Keep more of your money!

People think that owning a home is a great way to save money, or should I say that the house goes up wildly in value, and there will so much equity - just is NOT true. It costs so much to own a home, maintain it, insurance, taxes, utilities and repairs. Most average buyers have NO idea of the costs of owning and don’t have enough money saved for a household emergency. Most buyers have no ideas what it costs to sell their house and what to do to keep more of the money.

Selling your home- if you do sale your home how much can you keep? Sometimes gains goes right into Uncle Sam’s pocket, however most of the time the tax rules on your primary residence are favorable. Only large capital gains , over $500,000 for  married couples, and $250,000 for singles are taxed if you lived there for at least two of the last five years before the sale date. This isn’t a one time event either. You can claim the profit exclusion each time you sell a principal residence if the requirements were met and not more frequently than once every two years.

WHY did you sale the home affects the tax outcome also- Work related move- 50 miles or more away from home, or  your old work location, you begin a new job 50. Spouse is included in this move  or change of job.

HEALTH related exceptions- you moved for several medical reasons , to obtain, provide or facilitate diagnosis. Get a doctors note confirming the exact details.

Rolling equity into another residence-NOPE,  You can’t defer or eliminate capital gain taxes by simply selling the house and rolling over the proceeds into another home that costs as much or more, that law changed in  the 1990s.

What happens if I sell my home for less than I paid? Can I deduct that  loss as a long-term capital gain loss?  NO, You can’t deduct a loss on the sale or exchange, of personal  use property, including your home.  You may be able to deduct property used for trade or business.

EXCESS above exclusions- the amount over the exclusion is taxed as long term capital gains- investment income, for purpose of taxation- 3.8% tax on net income.

What if my spouse dies?? You have two years to sell after the spouse’s death and you haven’t remarried ; as of  the sale date.  You can count any time your spouse owned the house as time you owned it, you also can count any time your spouse owned it as your residence.

Are there special exceptions for the disabled? Yes, there is a break for those who have a disability and can’t take care of themselves. You only need to show your residence was your primary for 12 months out of the 5 years, prior to the sale.   Also, any time you spend living in a care facility counts toward your residence requirements, as long as the facility has a license from that state.

Appeal your taxes (county assessor) if your taxes went up unusually high, you had an issue with your home or property  that could affect the value of your home(a flood, termite damage, settlement, law suit) or your taxes are way higher than your neighbors. Hire a professional.
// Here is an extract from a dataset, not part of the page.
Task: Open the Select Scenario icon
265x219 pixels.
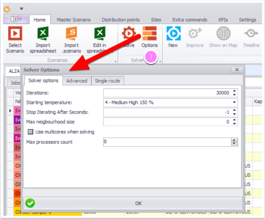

Appraisal-Get your house appraised before you list the property, so you have a professional idea of what similar  properties SOLD for in your  area. Listings aren’t  an accurate indicators of value, don’t count on Zillow or online values, they can’t take into account, views, additions, upgrades, stigmatized properties and so on.

Be an educated buyer, read local papers, talk to neighbors, sit in the neighborhood at different hours of the day, buy where you know, chose a realtor who has a track record for your type of property and location. Understand YOUR housing market in your city. You get what you pay for.

Don’t think every upgrade is going to return money dollar for dollar. A new Pool, green or solar  upgrades less than 50% value, watch costs! Maintain your house;  new appliances,  AC, water heaters, roof, landscaping, exterior and  interior paint. Kitchens and bath remodels have the best return – often NOT money, but the house will sell faster, saving YOU monthly payments.

Average mortgage deduction(2014) for a $50,000- $100,000 property  $7,216.00

Average mortgage deduction for a $100,000- $200,000 property   $9,140.00

Understand average  inflation in the housing market is 3% in Tucson and NOT all areas have that.

Every little bit helps! Keep more money!